文書本文:
:::

サーバ機向けのAIアクセラレータの開発をスタートする

 あなたは某国某所の有名大学の大学院で、先生からも一目置かれる若くて優秀な人物だ(本当はどうか知らないが)。そんなあなたがあるとき、神の啓示か、かのNVIDIAの10倍の性能を達成できる(はずの)アーキテクチャを考え付いたのだ。

 まぁ、その「性能」というのが、「速度」なのか「電力」なのか「コスト性能比」なのかは言わないでおこう。あなたは、「どこか大きな会社」にこのアイデアを持ち込もうとは思わなかった。アイデアを取られた揚げ句に塩漬けにされる危険性があるからだ。

 幸い某国にはベンチャーの伝統がある。自分で起業すれば「何兆円だか何十兆円」もの創業者利益が得られるかもしれないのだ。しかし、あなたの頭の中にアイデアがあっただけでは現実にはならない。

 まずは業界の有名人でもある先生を説得することから始め、そのツテで成功した元エンジニアのベンチャーキャピタリストにも話をつけ、会社を設立し、10億円ほどのお金を集め、社屋を借りて初期メンバーを雇用して会社が軌道に乗るまで何だかんだで1年がたっていた。

プロトタイプを開発するのが最初のステップ

 新会社はサーバ機向けのAIアクセラレータを開発している。あなたのアイデアに基づき、アクセラレータチップのプロトタイプを開発し、その上にソフトウェアのプロトタイプを搭載する。確かに高性能で、かつデータセンターにインストールすれば、大いに向上が見込める、ということを実証するのが最初のステップだ。

 これはさらなるお金を集めるためでもある。何せ、昨今の先端プロセス上で大規模チップを設計製造しようなどすると、10億円くらいでは全く不足なのだ。取りあえず、市販のFPGA(それでも最先端のチップは非常に高い)を何個も搭載した高価な専用ボード上でプロトタイプソフトウェアの実証実験を行う。

:::

取り組む課題:
上の本文では、会社を設立する際におよそいくらのお金を集めたとされていますか？

データセクション:
:::

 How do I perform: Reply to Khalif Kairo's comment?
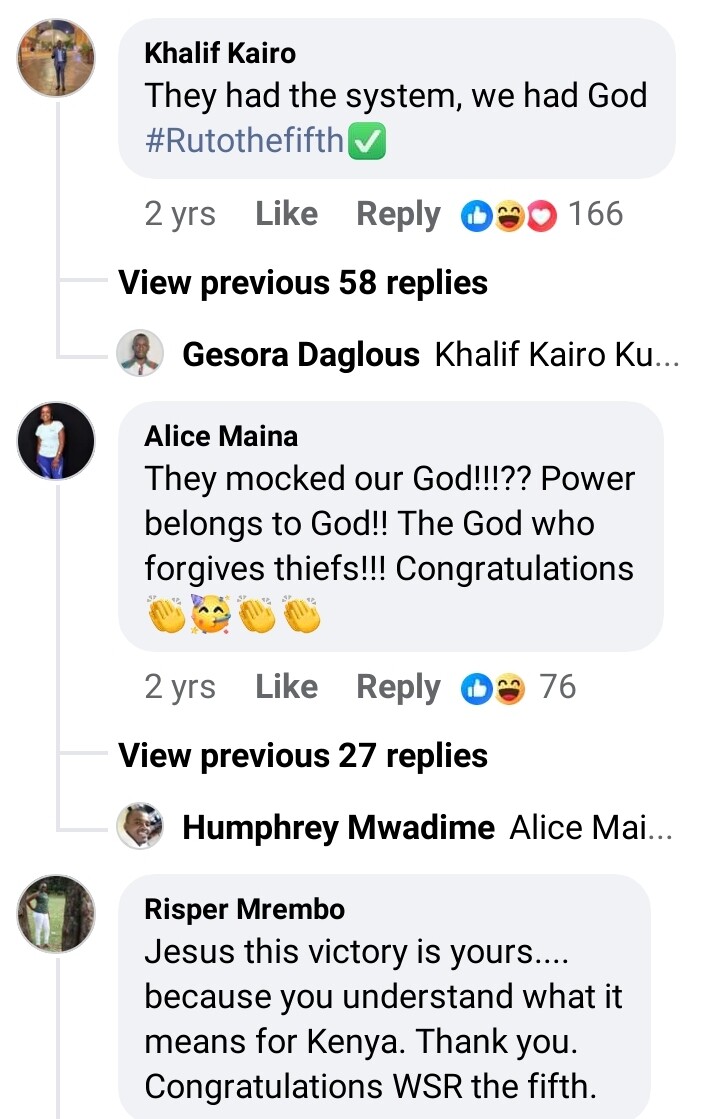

:::

課題の解答:
10億円ほどです。